Diplomacy is multi-player, deterministic, incomplete information because moves are simultaneous. I'm not sure if or how this could be analysed.
Axis and Allies is (effectively) two player, probabilistic. It could (theoretically) be completely analysed as a very large dynamic programming problem. From a game-theoretical point of view, it resembles Yahtzee.
Re:Read an article to this effect.... (Score:5, Interesting)
Meanwhile, the exhaustive search is really the least interesting way you could possibly do it, and won't likely provide you with much insight on Go, or related matters. *yawn*
Exhaustive search may be boring, but it is also the only theoretically sound method. Aggressive forward pruning of game trees always has a danger factor (you might prune a move that looks bad at depth 5 but is actually a win at depth 10), and this danger is massively increased in games with large branching factors like Go. Basically you are greatly amplifying the horizon effect.
Methods such as Prob-Cut and Multi-Prob-Cut have proven useful in games with extremely high branching factors where the evaluation function has strong correlations between depths (games like Amazons, which has an initial branching factor of 2176, far larger than Go's 361). However there is always risk associated with statistical pruning methods.
Really, the only theoretically sound method of forward pruning is to define a specific evaluation function and then produce proofs that certain board configurations cannot cause an increase in the evaluation. But these proofs are hard or impossible to construct and often they only apply in positions which are already clearly bad.

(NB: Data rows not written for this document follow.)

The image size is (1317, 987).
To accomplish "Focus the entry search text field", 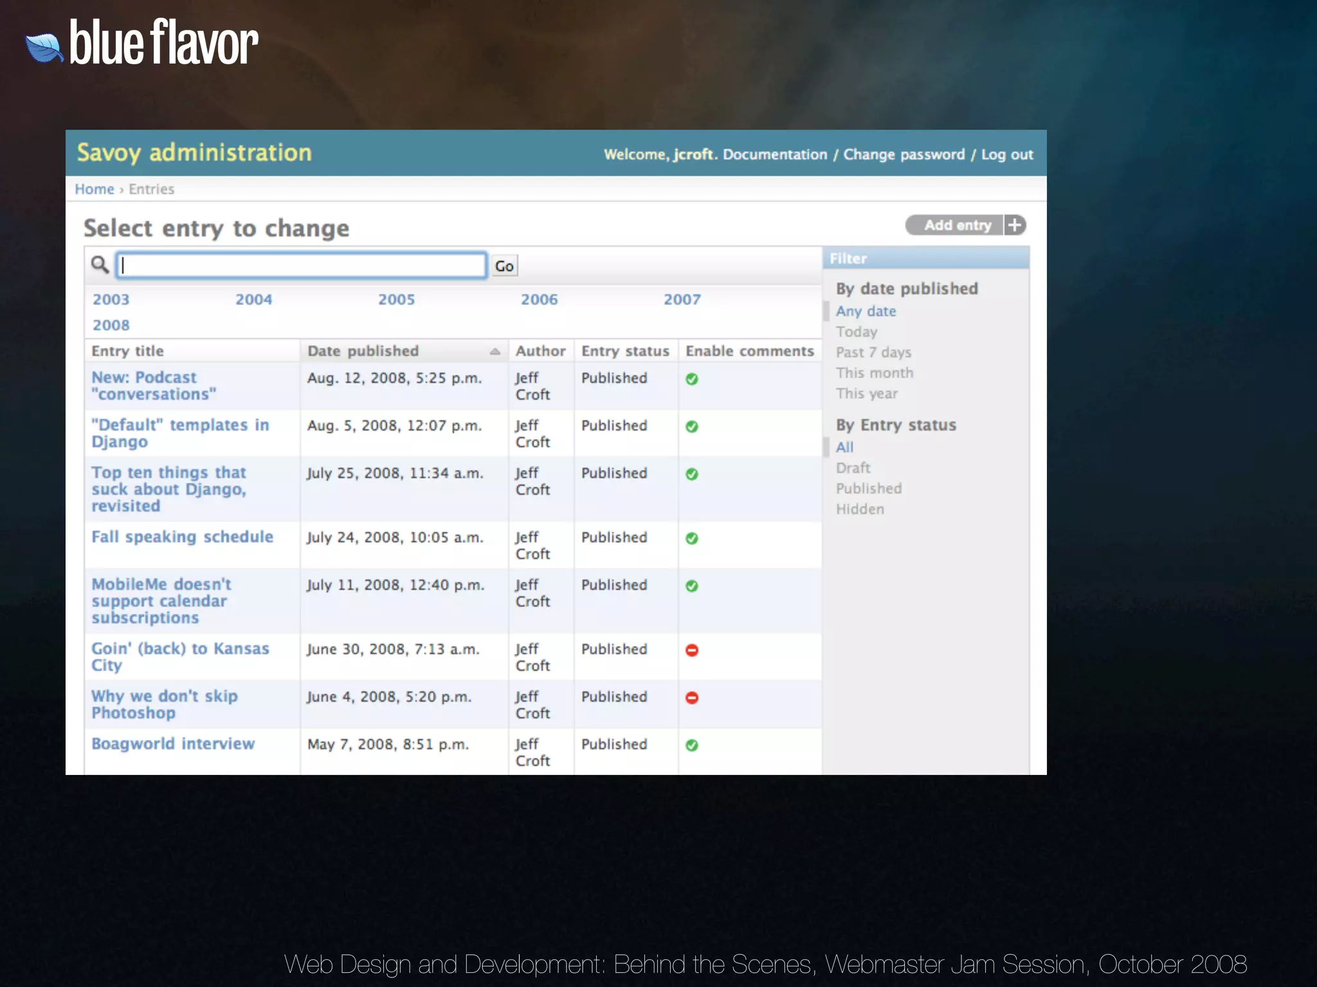I will click(301, 265).
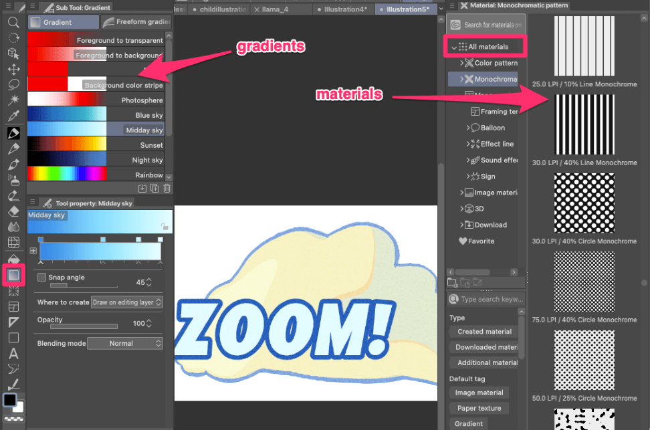Pick the Eraser tool
Viewport: 650px width, 430px height.
pos(13,211)
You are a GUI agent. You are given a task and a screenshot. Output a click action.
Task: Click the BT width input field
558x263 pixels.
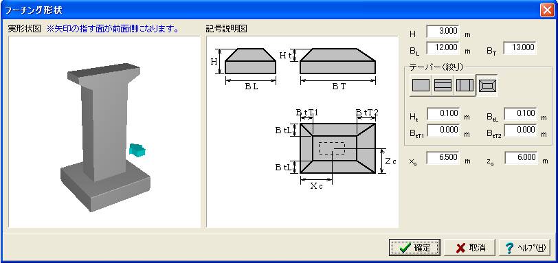[x=520, y=47]
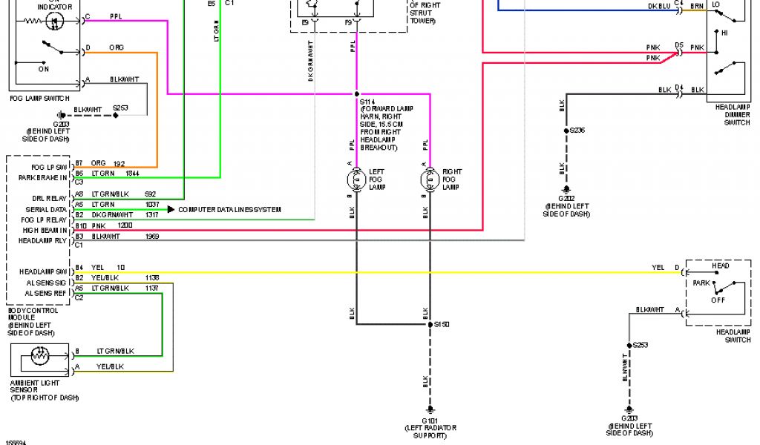Select the Left Radiator Support label
This screenshot has height=445, width=760.
click(x=430, y=432)

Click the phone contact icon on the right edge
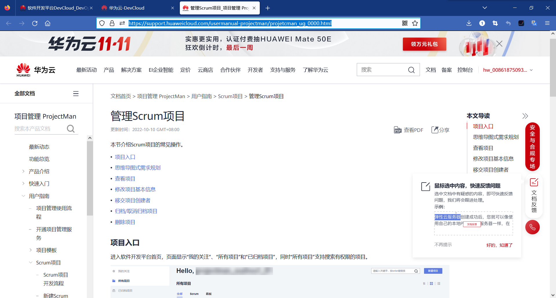click(533, 227)
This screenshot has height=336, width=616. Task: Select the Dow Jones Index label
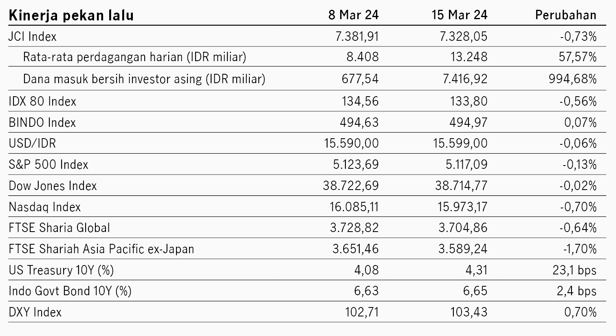coord(53,186)
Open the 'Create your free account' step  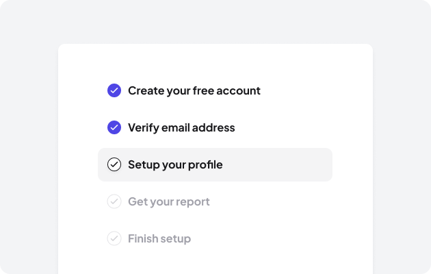[194, 90]
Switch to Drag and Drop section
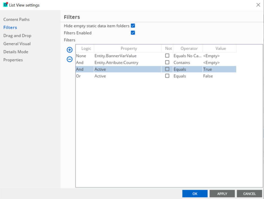264x199 pixels. pyautogui.click(x=17, y=36)
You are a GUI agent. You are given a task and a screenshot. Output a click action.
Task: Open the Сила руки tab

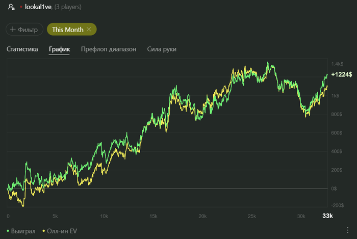click(x=162, y=49)
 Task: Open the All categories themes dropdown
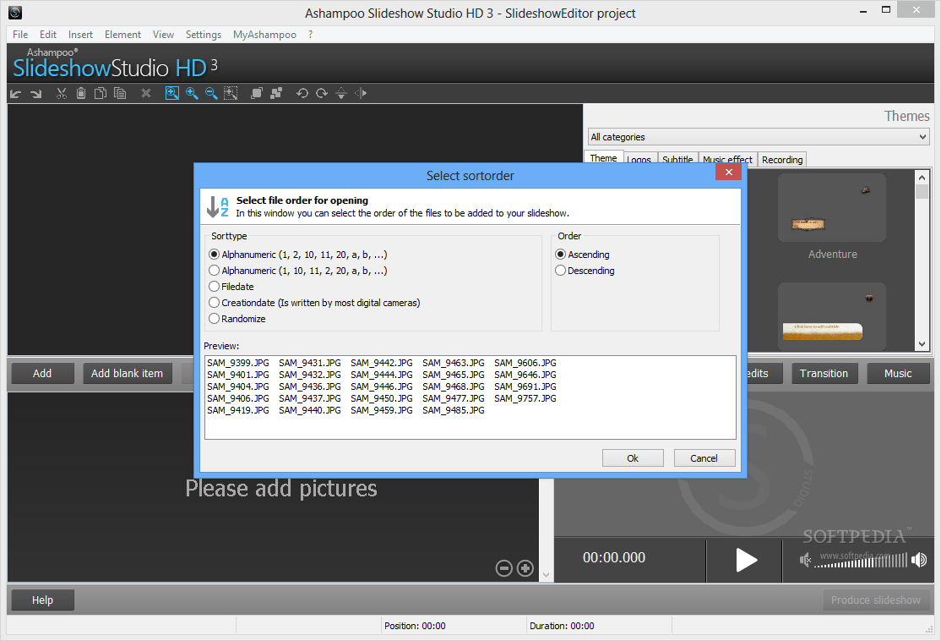pyautogui.click(x=922, y=136)
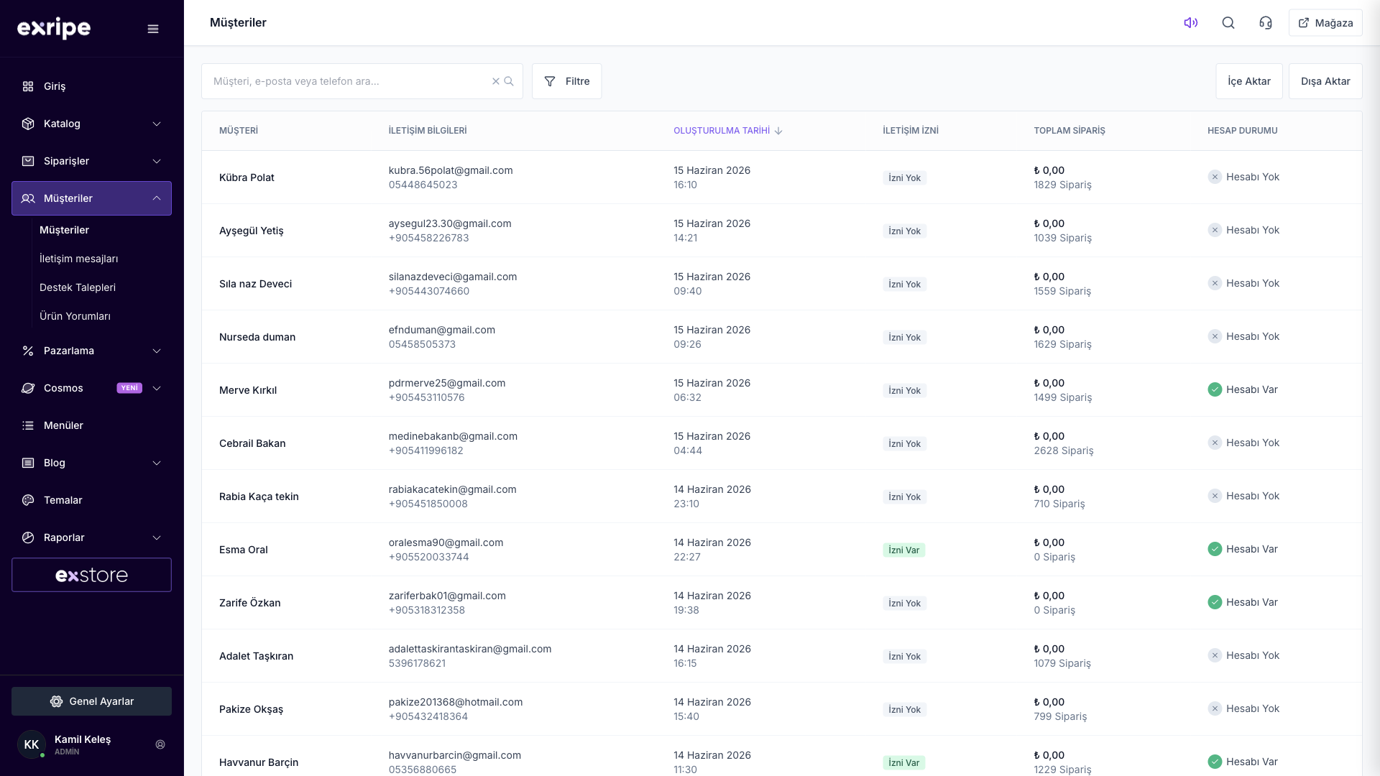Viewport: 1380px width, 776px height.
Task: Open the search magnifier in top bar
Action: point(1228,23)
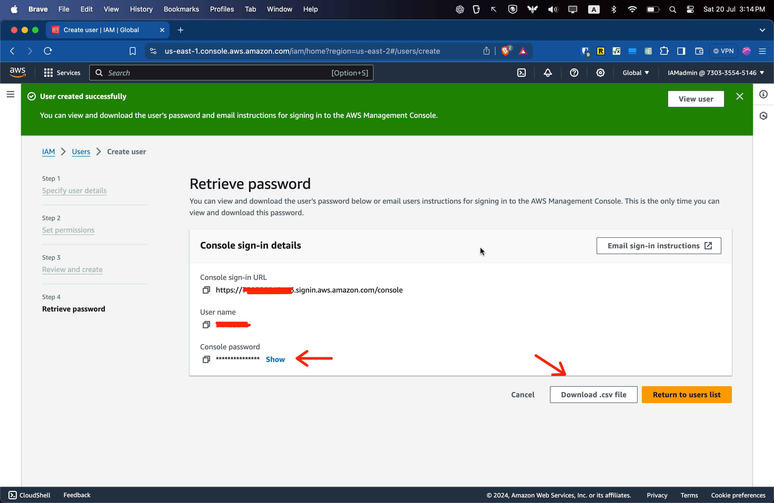This screenshot has width=774, height=503.
Task: Click the Users breadcrumb link
Action: point(81,152)
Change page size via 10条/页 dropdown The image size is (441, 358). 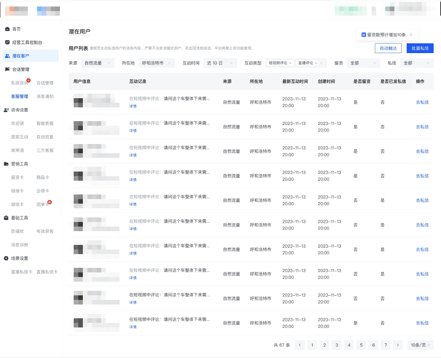click(420, 345)
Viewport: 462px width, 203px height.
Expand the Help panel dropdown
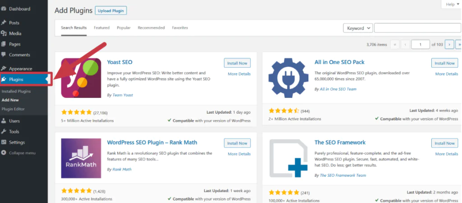tap(451, 4)
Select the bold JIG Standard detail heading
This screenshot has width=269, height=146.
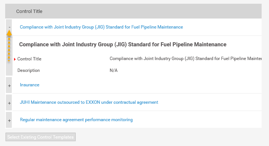[123, 44]
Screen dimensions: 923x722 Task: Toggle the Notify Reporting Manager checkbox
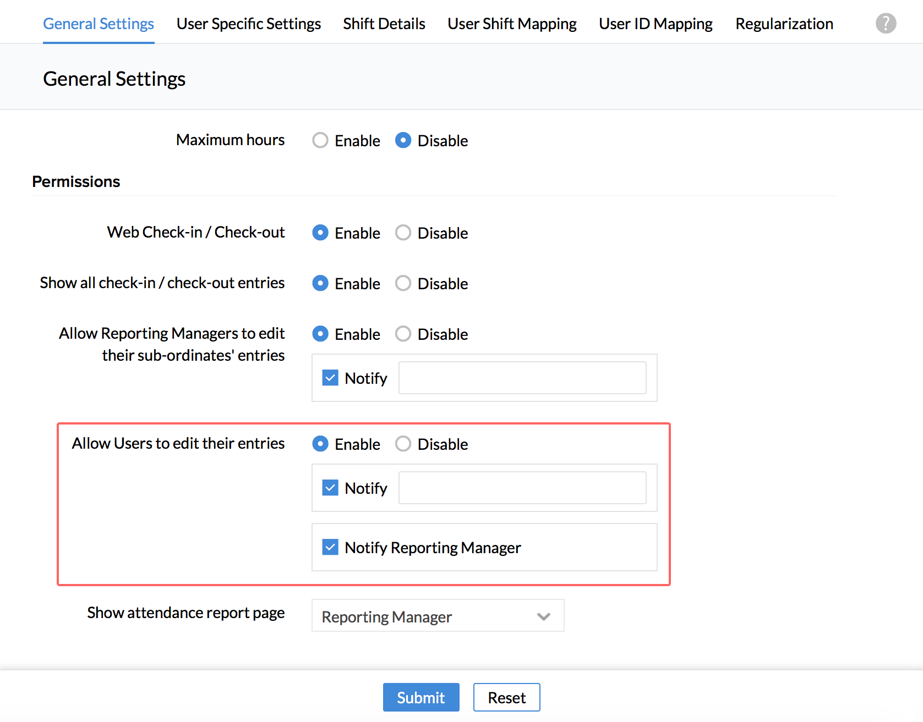click(330, 547)
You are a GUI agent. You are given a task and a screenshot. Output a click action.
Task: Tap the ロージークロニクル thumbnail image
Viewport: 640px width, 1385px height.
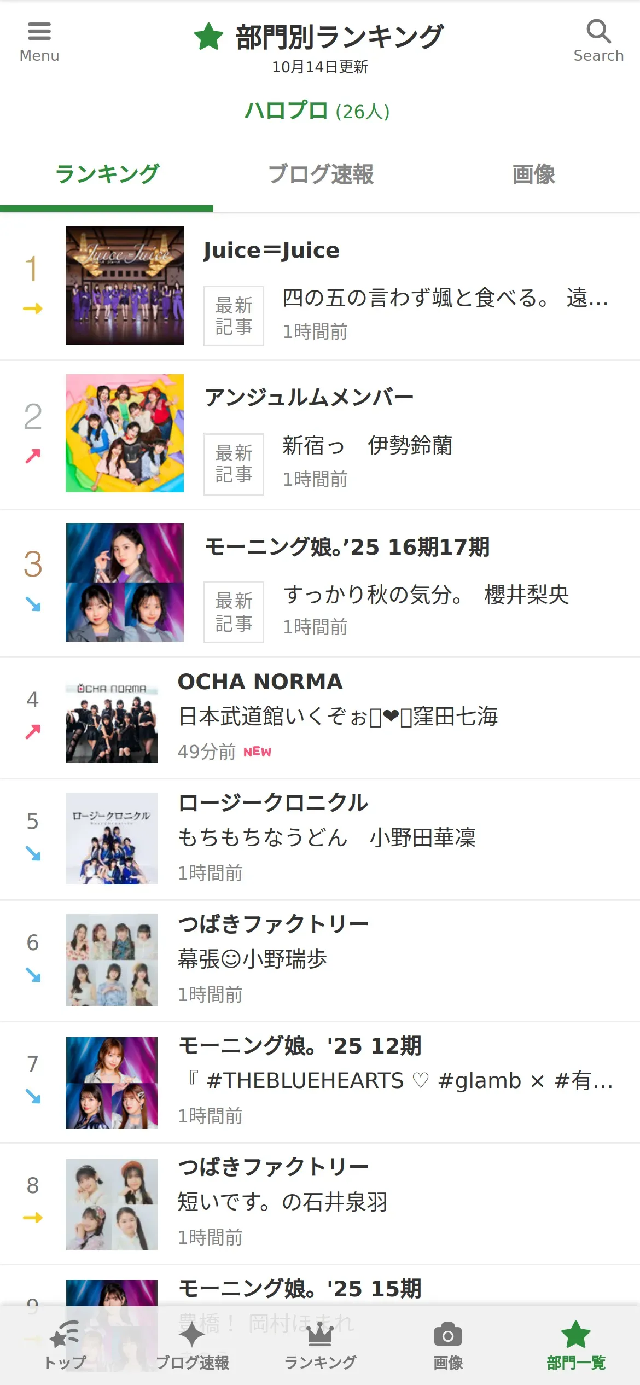(112, 839)
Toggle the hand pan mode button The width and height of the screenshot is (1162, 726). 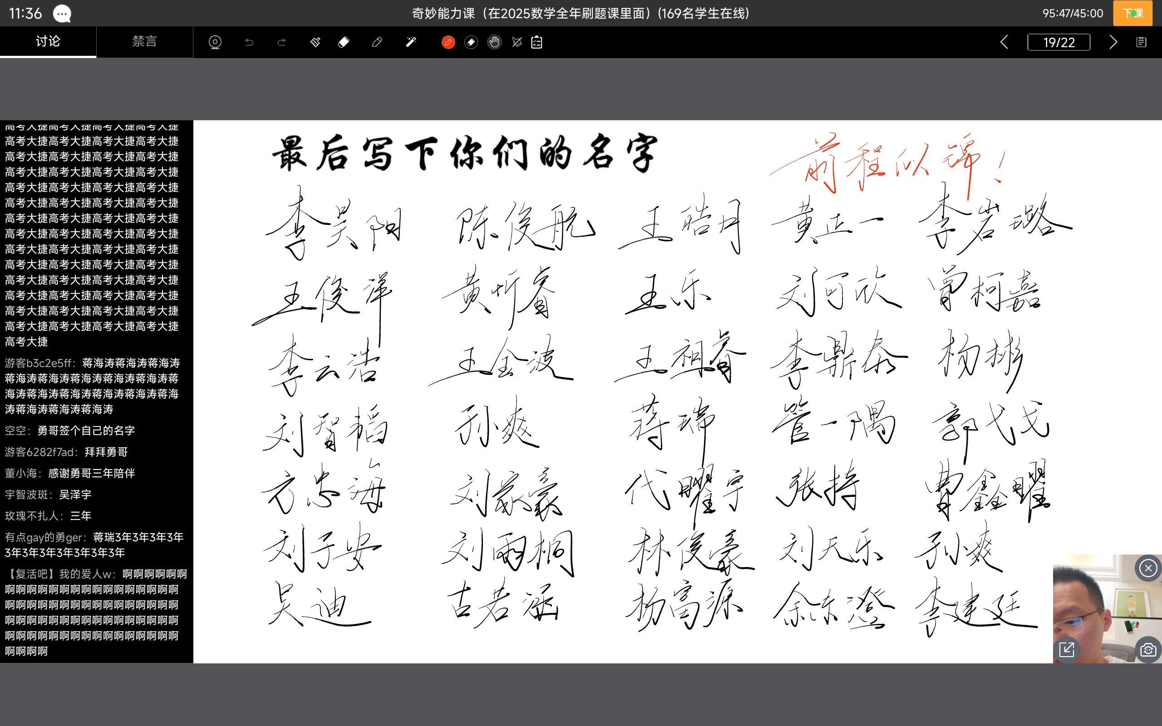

In my opinion, it's not that computers are terribly bad at Go. It's that humans are unusually good at it. I am regularly whomped by my own Amazons-playing program and that program can't even look to ply 2 at the opening of the game. On the other hand, I destroy most of the simpler Go programs, even though I absolutely suck at Go.
Re:I don't care how good it is (Score:3, Interesting)
A: All their liberties were removed.
Or the more serious corollary:
When all your liberties have been removed, only your life remains to be taken.
Or perhaps:
That is not dead which can eternal lie. And with strange aeons even dead stones become useful.
Go is like some heavy political commentary, with life lessons thrown in.
Re:Game complexity (Score:4, Interesting)
This argument is intuitively appealing, and imho it has a lot to say for it. However, it has one major shortcoming:
Define the game of 3-go to be playing 3 consecutive games of go; the winner of the 3-go match is the winner of the majority of the go games. If player A is 1 level better than player B at go, they will be more than one level better at 3-go, since their winning probability is up to 74% instead of 67%. So, by this definition 3-go is noticeably more complex than go. However, I can think of no meaningful way in which this is actually true.
Also, if you count steps from a human player who knows the rules and has played a couple games to a human expert, you get 40-50 ranks. But that human player is easily 30 ranks about the true "random but no suicides" computer player. It doesn't take much work to build a computer program 20 ranks stronger than the random player, but that is still a truly *awful* program.
In the early days of go programming, a very simple algorithm was defined. This is from memory, so it's probably wrong, but it went something like this. If you can capture an opponent's stone, capture a group chosen at random from the largest capturable groups. Failing this, if you have a group in atari that you can rescue from atari, rescue the largest such group. Failing this, if an opponent has a group with less than 4 liberties, play one of its liberties. Failing this, play a random legal move. This turned out to be remarkably potent against early programs, and will absolutely destroy a random player -- yet still lose to even the weakest of human players.
Re:yay! (Score:3, Interesting)
True, but the richness of Go comes from the interplay of the moves permitted by an extremely SIMPLE set of moves. There are exactly 2 major rules and one minor rule in Go:
1. you take turns placing pieces.
2. pieces or groups of pieces "surrounded" by other pieces are captured.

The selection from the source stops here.